Um grande filme com o Tom Hanks é o Forrest Gump, que é uma metáfora dos Estados Unidos muito boa. (Sobre os Estados Unidos na guerra) assisti no último fim de semana em CVD, CDV...

DVD!
(Risos) Vê como eu sou tecnológico? Aliás, alguém tem de colocar o disco para mim, porque até agora eu não entendi como vai... Assisti ao No Vale das Sombras, com uma interpretação magistral de um ator chamado Tommy Lee Jones, que está no filme dos irmãos Cohen. É história de um marine cujo filho é chamado para a guerra no Iraque. É um bom filme, um pouco lento para o meu gosto também, mas a figura é perfeita, ao contrário do Sangue Negro, que não me entusiasmou. Gostei muito dos dois filmes do Clint Eastwood. Mas os dois são um pouco compridos. No que descreve o lado japonês (Cartas de Iwo Jima), à certa altura eu começo a sentir os glúteos em estado de letargia. Aí é ruim. O do lado americano (A Conquista da Honra) eu achei mais fácil de ver, e o outro, mais bonito. Mas o mais bonito nem sempre é o que você prefere, porque acontece que os glúteos se manifestam.

Falando em glúteos que se manifestam, você pensa em se aposentar?
Não, não tenho idade.

Depois de Quatro Rodas, Jornal da Tarde, Veja, IstoÉ, Jornal da República, Carta Capital, qual é a próxima cartada?
Não, não tem próxima. Eu estou pensando em escrever um livro, o terceiro, que seria “O Brasil”, falando do Brasil, o que é o Brasil para mim. Mas não escrevi nada ainda.

Quem vai passar para o computador?
A Mara.

A Mara é sua escrava?
É uma das.

E quem conserta a máquina?
A Mara chama o técnico. Às vezes encavala a fita.

Ainda se faz fita para máquina de escrever?
Faz, acho que estão pensando em mim. É uma regalia. Eu tenho uma Olivetti Lettera 32 em casa e esta (Linea 88) aqui no escritório. Não me largam.

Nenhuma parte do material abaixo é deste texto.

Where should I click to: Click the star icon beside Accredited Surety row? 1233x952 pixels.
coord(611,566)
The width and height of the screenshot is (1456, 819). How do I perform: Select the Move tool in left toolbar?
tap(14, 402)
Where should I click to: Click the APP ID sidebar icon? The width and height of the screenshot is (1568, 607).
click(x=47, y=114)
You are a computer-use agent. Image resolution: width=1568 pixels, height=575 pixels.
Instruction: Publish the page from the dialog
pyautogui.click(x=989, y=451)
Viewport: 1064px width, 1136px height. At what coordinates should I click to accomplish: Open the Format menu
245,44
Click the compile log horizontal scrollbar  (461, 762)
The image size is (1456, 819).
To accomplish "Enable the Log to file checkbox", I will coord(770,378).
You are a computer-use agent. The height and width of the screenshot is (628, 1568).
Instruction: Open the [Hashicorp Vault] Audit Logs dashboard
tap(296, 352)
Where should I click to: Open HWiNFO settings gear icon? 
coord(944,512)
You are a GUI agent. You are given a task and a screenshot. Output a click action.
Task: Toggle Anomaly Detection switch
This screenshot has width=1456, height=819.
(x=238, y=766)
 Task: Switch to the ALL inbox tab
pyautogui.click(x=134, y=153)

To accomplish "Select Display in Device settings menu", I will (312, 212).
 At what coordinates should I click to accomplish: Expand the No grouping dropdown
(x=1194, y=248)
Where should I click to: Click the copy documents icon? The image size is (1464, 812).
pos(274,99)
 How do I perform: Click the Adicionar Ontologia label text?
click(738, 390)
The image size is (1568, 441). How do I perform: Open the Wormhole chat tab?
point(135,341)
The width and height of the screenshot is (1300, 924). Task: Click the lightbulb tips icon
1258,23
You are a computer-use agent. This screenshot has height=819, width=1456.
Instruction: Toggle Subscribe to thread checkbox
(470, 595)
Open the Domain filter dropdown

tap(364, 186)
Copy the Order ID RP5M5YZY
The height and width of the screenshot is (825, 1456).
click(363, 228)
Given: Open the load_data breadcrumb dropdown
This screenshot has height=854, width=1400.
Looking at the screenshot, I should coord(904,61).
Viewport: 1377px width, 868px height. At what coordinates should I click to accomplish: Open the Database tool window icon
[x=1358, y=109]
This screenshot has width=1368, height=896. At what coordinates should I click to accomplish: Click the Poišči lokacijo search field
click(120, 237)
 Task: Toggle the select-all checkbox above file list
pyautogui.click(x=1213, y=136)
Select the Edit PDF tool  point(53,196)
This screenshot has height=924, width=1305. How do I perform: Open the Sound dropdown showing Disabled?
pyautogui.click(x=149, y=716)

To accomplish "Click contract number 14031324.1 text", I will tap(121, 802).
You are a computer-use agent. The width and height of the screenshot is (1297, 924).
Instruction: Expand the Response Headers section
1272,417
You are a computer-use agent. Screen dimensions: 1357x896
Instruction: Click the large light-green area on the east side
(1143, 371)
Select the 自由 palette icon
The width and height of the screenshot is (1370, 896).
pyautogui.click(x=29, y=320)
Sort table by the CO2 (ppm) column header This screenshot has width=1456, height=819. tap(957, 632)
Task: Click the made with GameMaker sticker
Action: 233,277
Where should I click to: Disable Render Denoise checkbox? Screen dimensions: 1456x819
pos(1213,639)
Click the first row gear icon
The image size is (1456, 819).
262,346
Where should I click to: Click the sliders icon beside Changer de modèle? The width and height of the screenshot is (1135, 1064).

Nós ainda pegamos essa fase da máquina de escrever, pegamos a transição.
Você é muito novo.

Tenho 43.
É surpreendente. O meu filho (Gianni) tem 44.

Você tem mais filhos.
Tenho também uma filha (Manuela) e um enteado. Casei duas vezes. O primeiro casamento foi um episódio discutível, mas produziu dois filhos, e tem uma grande ligação entre nós. Depois tive um segundo casamento, muito bem-sucedido, muito feliz. Foram 29 anos de vida em comum. Infelizmente ela (Angélica) morreu, faz 11 anos, de câncer. Foi um baque. Era um casamento muito bom, mesmo. Eu tive, de certa forma, essa sorte e também padeci dessa desgraça. A sorte confrontada com esse momento é um golpe. Até hoje tomo todo dia remédio para estabilizar os humores. Eu sempre tive uma saúde de ferro. Nunca tinha tomado nem remédio para dormir, e durmo pouquíssimo. Aí eu comecei a querer me atirar pela janela. Faz 11 anos que eu tomo esse remédio.

Você chegou a parar de trabalhar?
Ela, durante anos, sempre venceu as paradas muito bem. Você olhava para ela e dizia “ela está ótima, não tem doença alguma”. Mas a partir de setembro de 1996 a coisa começou a ficar muito feia e eu me dediquei muito a ela (muito emocionado). Ela foi a melhor pessoa que eu conheci na vida. Além de ser a mulher que me despertava, era certamente a pessoa mais importante.

Seus filhos são casados?
Minha filha é divorciada, meu filho é muito bem casado, mas ele é um rapaz esperto, casou-se com 36 anos. Os dois são jornalistas. O meu enteado é casado e o filho dele do primeiro casamento, que está completando 16 anos, vive comigo. Era muito ligado à avó. A casa dele, para ele, é a nossa casa. Meu filho mora fora do Brasil desde os 15 anos. A minha filha é publisher disso aqui, é a única da família que lida com dinheiro. Eu me mantenho o mais possível longe, porque posso causar estragos absolutamente inimagináveis.

Onde você economiza?
Economizo na idéia de que é melhor você ter uma equipe pequena e bem paga – isso é muito claro para mim desde que saí da Veja, porque a partir daí tive de inventar outros empregos. Isso, além de tudo, cria uma afinação entre as pessoas, um entendimento, uma harmonia e um ambiente muito produtivo.


Você poderia posar para umas fotos?
Mas como? Eu sou um velho ridículo... Onde você quer?